Flutter’s support on mobile—Android and iOS—is today quite mature, and I’ve been stepping through the free App Brewery Flutter course that I mentioned back in April. But Google has been working to bring Flutter to other environments—web, plus Windows, macOS, and Linux—since last year, and sees the framework as the possible realization of the “write once, run everywhere” dream that Sun once had for Java.

To that end, it has been releasing support for desktop and web features in technical preview, and this week, Google says that it’s made some nice progress, including changes that will help Flutter better support desktop experiences.
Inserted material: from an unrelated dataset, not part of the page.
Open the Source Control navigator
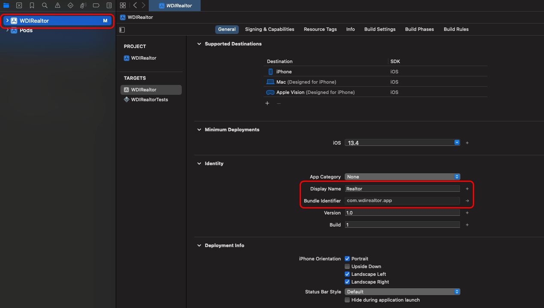Viewport: 544px width, 308px height. [x=19, y=6]
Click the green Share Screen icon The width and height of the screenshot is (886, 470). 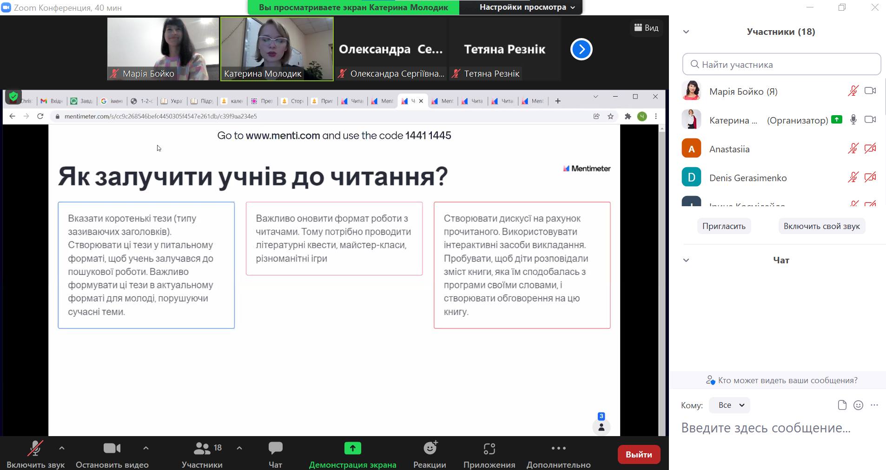[x=352, y=449]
This includes display density support, better support for mouse and keyboard, platform query, the addition of a desktop navigation widget, and the start of a new Flutter plug-in model that can work across all supported platforms.

But the biggest news, to my eyes, the planned addition of support for Win32 and UWP code.

“On any platform, Flutter is embedded into a small host container app (an ‘embedder’), using a similar approach to game engines like Unity,” Sneath explains. “Windows offers two distinct approaches for creating this embedder. First, the mature Win32 programming model can be used to create the entry point for Flutter content; this offers maximum backward compatibility to platforms such as Windows 7 and builds a standard EXE file that many developers will expect. Conversely, the more modern UWP app model is the recommended approach for Windows 10 and offers intriguing opportunities for expanding Flutter support to devices such as Xbox or the upcoming Windows 10X.”

Sneath says that Google is working with various contributors to figure out the best solution on Windows, but he specifically asks for a partnership with Microsoft(!):

“We would gladly support a close collaboration with Microsoft to build a high-quality solution,” he says. “With the Surface family of devices extended to include Android and Windows, we think Flutter offers Microsoft a compelling platform for building beautiful native experiences that span their entire portfolio.”

Given my recent experience with UWP, Xamarin.Forms, and now Flutter, I can say with a small degree of certainty that this would be the ideal solution for cross-platform apps from Microsoft, and that Microsoft could support for third-party developers. I’d love to see this happen.